From the performance snapshot for ifx:

Elapsed Time:                               2.06 s
  SP GFLOPS:                                  0.18
  DP GFLOPS:                                  5.54
  IPC Rate:                                   2.16
     DP FLOPs:                             21.60% of uOps
          Packed:                             0.00% from DP FP
             128-bit:                         0.00%
             256-bit:                         0.00%
             512-bit:                         0.00%
          Scalar:                           100.00% from DP FP
       Non-FP:                               77.70% of uOps

Whereas with ifort:

Elapsed Time:                               0.63 s
  SP GFLOPS:                                  0.65
  DP GFLOPS:                                 12.05
  Average CPU Frequency:                      4.76 GHz
  IPC Rate:                                   1.46
       DP FLOPs:                              7.20% of uOps
          Packed:                            94.60% from DP FP
             128-bit:                         0.10%
             256-bit:                         0.10%
             512-bit:                        94.50%
          Scalar:                             5.40% from DP FP
       Non-FP:                               92.30% of uOps

If you look at the results with Intel Advisor, it shows that the majority of time is spent calculating the logarithm function (the one inlined from f_util):

The remaining question now is what can be done to nudge gfortran and ifx to emit the desired vector instructions.

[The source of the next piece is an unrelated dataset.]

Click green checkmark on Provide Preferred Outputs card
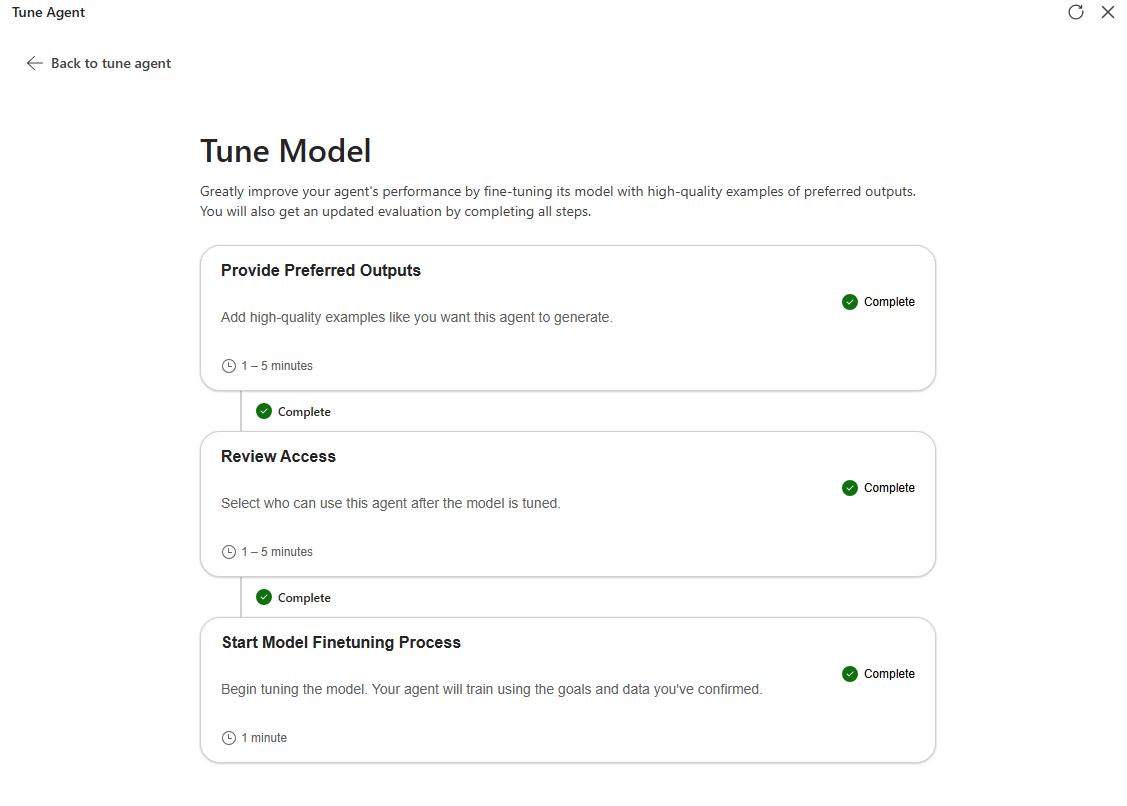The image size is (1127, 806). [850, 302]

urbanjost · April 7, 2024, 9:01pm

To reduce any duplication of effort in making the github project gfortran-compatible, adding command-line parameters for the method and reorganizing the application for use with fpm see

wget “ftp://ftp.urbanjost.altervista.org/REMOVE/timing1.tgz”

If you have trouble with the wget(1) command this should work

https://urbanjost.altervista.org/REMOVE/timing1.tgz

Looks like the best bet is a temporary github repository

which is set up to just running “run.sh” runs a variety of compiler options and program options via the “fpm.rsp” file; but this looks to have already progressed to the point that is mainly of use in saving an fpm(1) user from setting up to run with multiple compilers.

I will remove the tar file in a few weeks.

WIthout even significantly changing the code logic and just using various compilers and options I was seeing about a 10x speedup from slowest case to fastest case that I tried; which is always interesting.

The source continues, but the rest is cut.